Treatment Presentation Tips

A sale is an exchange whereby all parties involved receive something of value. In health care professions, a patient/client receives care to remedy a health problem and/or to maintain good health. In exchange for the work done, the staff and doctor are paid. A successful practice has doctors and staff members in it who care enough to sell patients exactly what they need.

The doctor's role in the sale cycle is to diagnose and plan treatment for the correct care. Without that, there would be nothing to sell. Does this sound easier than it actually is? Most doctors would say "yes".

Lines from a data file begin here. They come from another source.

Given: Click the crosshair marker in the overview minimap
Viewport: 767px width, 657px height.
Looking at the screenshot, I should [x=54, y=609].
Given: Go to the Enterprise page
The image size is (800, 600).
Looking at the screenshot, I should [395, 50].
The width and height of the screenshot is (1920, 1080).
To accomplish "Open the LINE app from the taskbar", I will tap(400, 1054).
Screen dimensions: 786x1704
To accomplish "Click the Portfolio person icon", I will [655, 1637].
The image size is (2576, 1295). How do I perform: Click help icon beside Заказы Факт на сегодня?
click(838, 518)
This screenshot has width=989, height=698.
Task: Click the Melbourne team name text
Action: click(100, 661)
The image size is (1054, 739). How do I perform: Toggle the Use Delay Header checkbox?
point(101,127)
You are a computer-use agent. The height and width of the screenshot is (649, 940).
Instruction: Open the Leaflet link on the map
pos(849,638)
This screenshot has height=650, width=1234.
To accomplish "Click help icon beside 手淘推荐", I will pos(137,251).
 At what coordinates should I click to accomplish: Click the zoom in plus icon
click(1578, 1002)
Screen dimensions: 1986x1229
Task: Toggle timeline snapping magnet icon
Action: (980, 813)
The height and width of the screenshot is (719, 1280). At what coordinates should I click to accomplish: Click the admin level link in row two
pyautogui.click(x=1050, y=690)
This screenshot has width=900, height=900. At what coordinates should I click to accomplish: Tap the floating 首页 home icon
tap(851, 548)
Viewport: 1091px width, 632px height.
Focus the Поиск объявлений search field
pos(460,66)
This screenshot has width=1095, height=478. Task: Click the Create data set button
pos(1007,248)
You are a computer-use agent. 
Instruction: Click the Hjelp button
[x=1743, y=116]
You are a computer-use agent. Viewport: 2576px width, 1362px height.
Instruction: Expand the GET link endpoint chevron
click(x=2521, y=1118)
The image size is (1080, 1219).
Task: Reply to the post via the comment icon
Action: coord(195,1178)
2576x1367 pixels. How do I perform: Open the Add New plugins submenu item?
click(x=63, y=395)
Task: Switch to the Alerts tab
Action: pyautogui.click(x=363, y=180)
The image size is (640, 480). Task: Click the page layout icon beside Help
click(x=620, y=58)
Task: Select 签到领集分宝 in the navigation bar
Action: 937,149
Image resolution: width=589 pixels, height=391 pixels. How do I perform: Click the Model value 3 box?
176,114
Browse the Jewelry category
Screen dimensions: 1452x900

From working with doctors for over 25 years, we've isolated many common mistakes doctors make when presenting treatment plans. Three of those are covered below.

Convincing vs. Selling

Convincing people they need to buy something is different than selling them on an idea, service or product. Selling is really nothing more than obtaining agreement. A patient/client who understands the treatment needed, agrees that it needs to be done and commits to doing it is the result of a successful treatment plan presentation. In an attempt to convince a patient/client to accept a plan, doctors often talk too much which, in most cases, works against them. Don't overwhelm your patients/clients with information or with too much communication.

Plan A vs. Plan B vs. Plan C

Do you give your patients/clients too many choices? Your patients/clients don't know what's best for them. They rely on you to tell them what they need. If you don't do that, but give them a choice between Plan A, Plan B or Plan C, the patient/client will naturally ask the cost of the different plans and select the least expensive one. Asking someone to make a choice between a $600 plan, a $350 plan and a $195 plan can even cause suspicion. The patient/client may wonder why you would do a $600 plan if a $195 plan will suffice. Don't let the patient/client decide what he/she needs or what is best for them. That's your job. You are the professional and should give your professional opinion as to what is the right thing for them to do.

"Maybe" vs. "You Need"

As mentioned, you know what your patients/clients need in order to be in good health now and in the future. You spent years and years and years in school learning this. However, when discussing treatment with patients/clients, doctors will often "water down" the presentation. Phrases such as "I think" or "Maybe it's a good idea" instead of "You need" create uncertainty in the patient's/client's mind. If a patient/client needs a specific treatment that may be costly, and this is presented to them with obvious hesitation, they will follow your lead and get the idea that it's an optional treatment. They may not understand that it's vital to their well-being. When you have confidence in the treatment you're providing, you don't need to back off from stating it with certainty. Your patients/clients will appreciate your sincerity, honesty and competence. A very successful application of this concept is to say, "If it was my situation, I would do....". As long as that is the truth, and you say it with sincerity and certainty, the patient/client will follow your lead.

Try following the above tips and I think you'll find an increase in your patient compliance to the treatment plan you present.